About Acute Myeloid Leukemia (AML)
AML is a type of cancer that starts in the bone marrow and can quickly move to the blood and other parts of the body. including the lymph nodes, spleen and central nervous system. AML most often develops from cells that would turn into red blood cells, neutrophils, and platelets but can also evolve from other blood disorders such as myelodysplastic syndromes. Approximately 20,000 Americans will be diagnosed with AML each year.
About the Study
The Phase 1b trial, funded in part by the California Institute of Regenerative Medicine (CIRM), is designed to evaluate the safety, tolerability and efficacy of magrolimab combined with azacitidine in untreated patients with AML who are ineligible for induction chemotherapy. All patients in the trial received a magrolimab 1 mg/kg priming dose, coupled with intrapatient dose escalation, to mitigate on-target anemia. Patients were then treated with full doses of azacitidine and a magrolimab maintenance dose of 30 mg/kg once weekly or every two weeks. Based on pharmacokinetics and CD47 receptor occupancy data in the bone marrow from the ongoing trial, dosing every two weeks has been selected to optimize patient convenience.
Magrolimab is a potential, first-in-class investigational monoclonal antibody against CD47 and a macrophage checkpoint inhibitor that is designed to interfere with recognition of CD47 by the SIRPα receptor on macrophages, thus blocking the "don't eat me" signal used by cancer cells to avoid being ingested by macrophages.

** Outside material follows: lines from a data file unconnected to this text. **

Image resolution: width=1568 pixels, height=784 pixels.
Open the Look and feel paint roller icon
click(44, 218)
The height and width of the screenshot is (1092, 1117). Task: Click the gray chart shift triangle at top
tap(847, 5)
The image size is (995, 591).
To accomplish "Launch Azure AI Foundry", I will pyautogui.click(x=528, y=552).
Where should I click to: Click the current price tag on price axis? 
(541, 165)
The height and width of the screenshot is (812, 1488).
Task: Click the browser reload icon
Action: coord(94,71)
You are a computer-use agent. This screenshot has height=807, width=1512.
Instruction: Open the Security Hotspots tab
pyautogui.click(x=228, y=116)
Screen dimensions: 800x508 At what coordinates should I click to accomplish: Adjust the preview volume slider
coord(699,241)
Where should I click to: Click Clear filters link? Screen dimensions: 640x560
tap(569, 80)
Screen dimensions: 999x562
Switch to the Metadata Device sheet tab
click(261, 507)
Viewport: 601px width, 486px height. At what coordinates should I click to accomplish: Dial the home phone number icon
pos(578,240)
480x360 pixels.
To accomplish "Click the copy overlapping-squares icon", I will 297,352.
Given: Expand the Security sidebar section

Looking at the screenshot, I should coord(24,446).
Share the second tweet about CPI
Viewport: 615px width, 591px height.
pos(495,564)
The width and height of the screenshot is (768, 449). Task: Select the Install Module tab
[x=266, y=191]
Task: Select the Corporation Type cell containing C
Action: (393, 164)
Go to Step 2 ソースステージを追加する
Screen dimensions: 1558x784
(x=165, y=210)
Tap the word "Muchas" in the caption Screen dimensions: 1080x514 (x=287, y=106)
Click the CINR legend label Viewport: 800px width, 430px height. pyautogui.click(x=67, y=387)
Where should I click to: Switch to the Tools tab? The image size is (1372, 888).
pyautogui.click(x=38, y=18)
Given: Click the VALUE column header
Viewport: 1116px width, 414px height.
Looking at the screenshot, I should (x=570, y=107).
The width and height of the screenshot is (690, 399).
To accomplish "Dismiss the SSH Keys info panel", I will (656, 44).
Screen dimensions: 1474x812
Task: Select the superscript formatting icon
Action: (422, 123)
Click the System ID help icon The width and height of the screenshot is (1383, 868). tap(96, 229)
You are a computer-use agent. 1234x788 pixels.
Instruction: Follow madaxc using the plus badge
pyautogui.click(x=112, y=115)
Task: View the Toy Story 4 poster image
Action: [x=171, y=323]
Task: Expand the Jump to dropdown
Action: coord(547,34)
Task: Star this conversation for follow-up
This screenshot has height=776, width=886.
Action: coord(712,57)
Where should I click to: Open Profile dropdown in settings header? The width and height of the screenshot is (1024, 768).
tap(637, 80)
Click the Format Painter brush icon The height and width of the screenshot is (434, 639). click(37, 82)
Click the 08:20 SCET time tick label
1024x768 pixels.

Magrolimab is being developed in several hematologic cancers, including myelodysplastic syndrome (MDS), as well as solid tumor malignancies.
The U.S. Food and Drug Administration (FDA) recently assigned Breakthrough Designation to magrolimab, in combination with azacitidine, for the treatment of adult patients with newly-diagnosed MDS including intermediate-, high-, or very high-risk tumor types. Magrolimab also received PRIME Designation for treatment of MDS from the European Medicines Agency (EMA). In addition, magrolimab received Fast Track Designation by the FDA for the treatment of MDS, AML, diffuse large B-cell lymphoma (DLBCL) and follicular lymphoma; and has been granted Orphan Drug Designation by the FDA and EMA for MDS and AML.
More information about clinical trials with magrolimab is available at www.clinicaltrials.gov (NCT03248479).
About Gilead Sciences
Gilead Sciences, Inc. is a research-based biopharmaceutical company that discovers, develops and commercializes innovative medicines in areas of unmet medical need. The company strives to transform and simplify care for people with life-threatening illnesses around the world. Gilead has operations in more than 35 countries worldwide, with headquarters in Foster City, California. For more information on Gilead Sciences, please visit the company’s website at www.gilead.com.
Gilead Forward-Looking Statement
This press release includes forward-looking statements, within the meaning of the Private Securities Litigation Reform Act of 1995 that are subject to risks, uncertainties and other factors, including the possibility of unfavorable results from ongoing and additional clinical studies involving magrolimab, including in combination with azacitidine, and the possibility that Gilead may be unable to initiate and complete future studies involving magrolimab in the anticipated timelines or at all. Further, it is possible that Gilead may make a strategic decision to discontinue development of magrolimab. All statements other than statements of historical fact are statements that could be deemed forward-looking statements. These risks, uncertainties and other factors could cause actual results to differ materially from those referred to in the forward-looking statements. The reader is cautioned not to rely on these forward-looking statements. These and other risks are described in detail in Gilead’s Quarterly Report on Form 10-Q for the quarter ended September 30, 2020, as filed with the U.S. Securities and Exchange Commission. All forward-looking statements are based on information currently available to Gilead and Kite, and Gilead and Kite assume no obligation to update any such forward-looking statements.